Task data section start
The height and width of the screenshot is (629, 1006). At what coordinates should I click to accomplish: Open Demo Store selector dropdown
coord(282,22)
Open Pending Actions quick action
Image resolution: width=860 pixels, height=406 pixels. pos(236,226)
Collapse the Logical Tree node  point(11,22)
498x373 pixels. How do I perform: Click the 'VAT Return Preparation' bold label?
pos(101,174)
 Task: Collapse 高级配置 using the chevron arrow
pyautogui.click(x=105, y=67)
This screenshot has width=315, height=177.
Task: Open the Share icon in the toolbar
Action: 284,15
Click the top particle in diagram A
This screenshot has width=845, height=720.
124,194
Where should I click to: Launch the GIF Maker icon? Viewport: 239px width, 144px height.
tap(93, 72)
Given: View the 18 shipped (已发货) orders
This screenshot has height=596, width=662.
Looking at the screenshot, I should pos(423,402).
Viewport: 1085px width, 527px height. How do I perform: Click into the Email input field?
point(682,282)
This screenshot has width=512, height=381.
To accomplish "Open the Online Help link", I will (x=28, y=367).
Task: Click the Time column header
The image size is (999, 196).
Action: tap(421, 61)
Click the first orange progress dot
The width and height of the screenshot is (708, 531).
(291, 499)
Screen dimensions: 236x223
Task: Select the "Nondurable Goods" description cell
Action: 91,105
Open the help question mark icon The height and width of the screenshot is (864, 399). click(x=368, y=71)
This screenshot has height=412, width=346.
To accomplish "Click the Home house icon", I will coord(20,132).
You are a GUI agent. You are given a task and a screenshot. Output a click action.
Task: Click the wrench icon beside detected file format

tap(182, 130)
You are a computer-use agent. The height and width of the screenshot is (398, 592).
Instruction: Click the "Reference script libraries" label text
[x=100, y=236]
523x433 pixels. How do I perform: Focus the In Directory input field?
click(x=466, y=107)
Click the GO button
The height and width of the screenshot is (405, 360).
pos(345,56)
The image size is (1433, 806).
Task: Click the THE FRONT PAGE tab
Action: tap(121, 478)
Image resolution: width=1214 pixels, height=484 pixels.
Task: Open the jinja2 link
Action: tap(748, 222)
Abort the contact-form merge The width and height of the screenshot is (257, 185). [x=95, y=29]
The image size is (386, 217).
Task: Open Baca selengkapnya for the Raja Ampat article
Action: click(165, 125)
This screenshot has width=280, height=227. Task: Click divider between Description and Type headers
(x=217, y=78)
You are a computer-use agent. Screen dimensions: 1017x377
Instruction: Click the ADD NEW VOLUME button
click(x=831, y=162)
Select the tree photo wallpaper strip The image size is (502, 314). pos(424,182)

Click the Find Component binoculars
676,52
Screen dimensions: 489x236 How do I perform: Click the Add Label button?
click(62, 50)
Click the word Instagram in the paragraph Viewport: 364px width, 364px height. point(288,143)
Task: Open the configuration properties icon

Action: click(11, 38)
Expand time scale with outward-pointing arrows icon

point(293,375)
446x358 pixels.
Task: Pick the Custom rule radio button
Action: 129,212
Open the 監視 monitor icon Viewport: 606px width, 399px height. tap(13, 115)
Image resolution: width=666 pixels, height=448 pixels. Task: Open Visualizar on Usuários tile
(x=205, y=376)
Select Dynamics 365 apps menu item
Task data section end
- About this task
Every line from the first entry to the line containing "Collapse the Logical" should be transcribed exactly, and nothing beyond it.

- Answer box
The height and width of the screenshot is (629, 1006). At what coordinates should I click to accomplish: Open Demo Store selector dropdown
coord(282,22)
Open Pending Actions quick action
Image resolution: width=860 pixels, height=406 pixels. pos(236,226)
Collapse the Logical Tree node  point(11,22)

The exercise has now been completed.